Mr Burgess paid for the Moet & Chandon Champagne and posted the photograph of the celebration on Twitter, which sparked the controversy.
The long-serving civil servant was appointed as Ireland's Ambassador to France and Monaco a year after the Covid rule-breaking party in June 2020. The Foreign Affairs Committee is due to meet today to discuss the ongoing controversy over the party.
It is expected Foreign Affairs Minister Simon Coveney and his current secretary general Joe Hackett will be called before a hearing.
Mr Hackett has been asked by Mr Coveney to compile a report on the party which will be presented to the minister before the end of the month.
Yesterday, Sinn Féin foreign affairs spokesperson John Brady said it would be "ultimately helpful" for Mr Burgess to come before the committee to answer questions.
Mr Brady said he wants to first see the details of the internal departmental investigation into the incident which saw around 20 civil servants huddled together drinking Champagne as they celebrated Ireland winning a seat on the UN Security Council.
"We are told it was an impromptu event," Mr Brady said. "If that's the case, how many bottles of Champagne does the department have lying around?
"If they were bought in, it would indicate it wasn't an impromptu gathering and was planned in advance. It would be ultimately helpful for the ambassador to come before the committee after we see the details of the investigations."
The department last week confirmed Mr Burgess paid for the Champagne out of his own pocket. Other committee members said their focus was on asking Mr Coveney to come before a hearing to discuss the Champagne party.
Fianna Fáil TD James Lawless, who also sits on the committee, said he didn't think people should be "hung, drawn and quartered" over the incident. He suggested it was being "exaggerated" by the opposition because of its similarities to Boris Johnson's travails in Britain, but in reality there was no comparison.

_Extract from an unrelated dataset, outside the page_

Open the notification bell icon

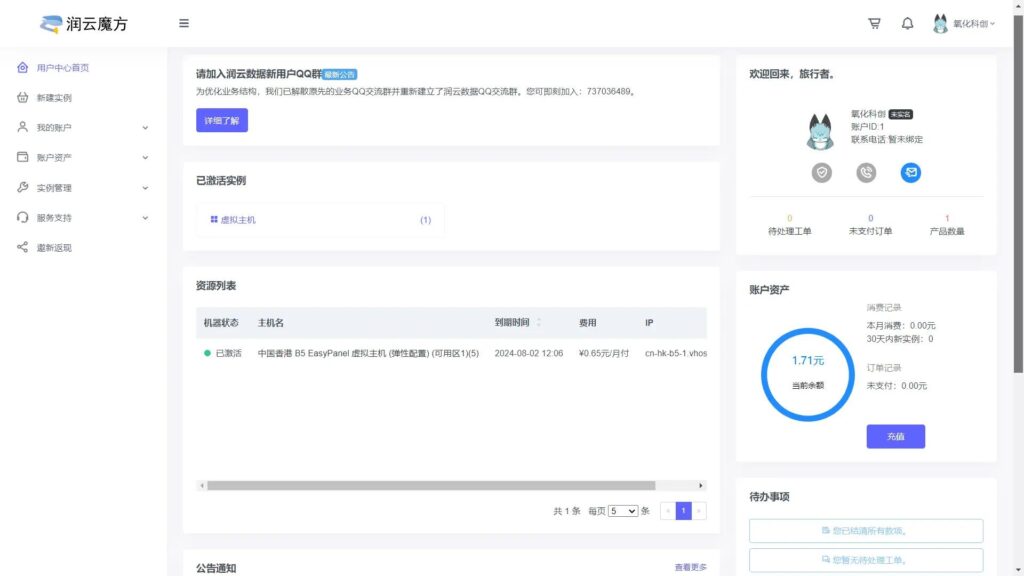(x=907, y=24)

"I don't think it is comparable," he said.
He suggested on RTÉ Radio One that it had been "a momentary lapse of judgment", rather than a planned party to which invitations had been issued.

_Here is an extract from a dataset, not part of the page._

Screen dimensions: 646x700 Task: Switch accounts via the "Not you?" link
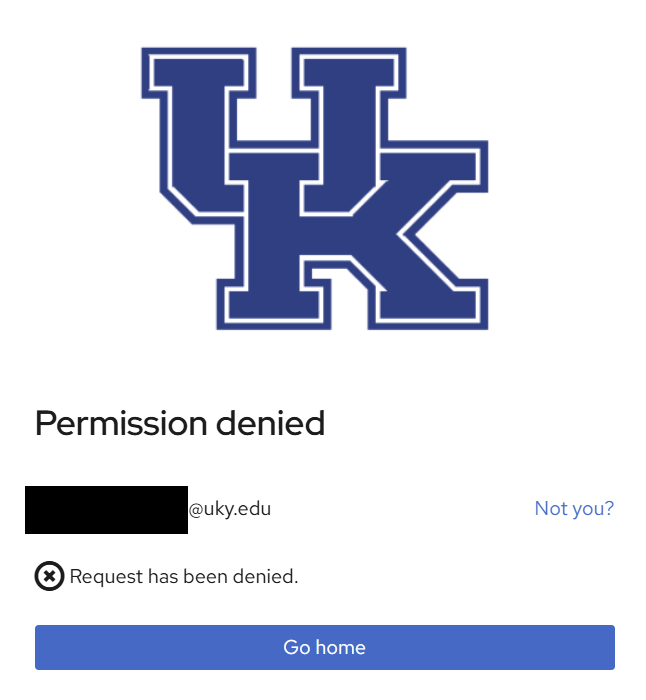[x=574, y=509]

Meanwhile, it has emerged that Tánaiste Leo Varadkar knew a report into the Department of Foreign Affairs Champagne party was being considered when he called for the controversy to be investigated further.
During what is being described as a 'car crash' interview on RTÉ Radio One's This Week, Mr Varadkar suggested the party should be investigated when he was asked numerous questions about the long-running controversy.
However, the Fine Gael leader did not reveal that Mr Coveney had ordered his secretary general to launch an investigation into the Iveagh House party.
Mr Coveney also did not reveal details of the investigation when he appeared on RTÉ Radio One the day after he asked for the report to be compiled.
Mr Varadkar's spokesperson said: "The Tánaiste was aware that commissioning a report was under consideration but that a formal decision hadn't been announced yet, so he felt it better to leave the announcement to the Minister of Foreign Affairs."
Meanwhile, People Before Profit TD Paul Murphy has said that an "in-house review by a hand-selected civil servant" is not enough to address the breach of Covid-19 restrictions. The complaint was put to Mr Coveney's side for response.
Mr Murphy said: "We have seen how Boris Johnson has used a similar process in the UK to try dodge awkward questions. Now it seems the Irish Government is copying from his playbook."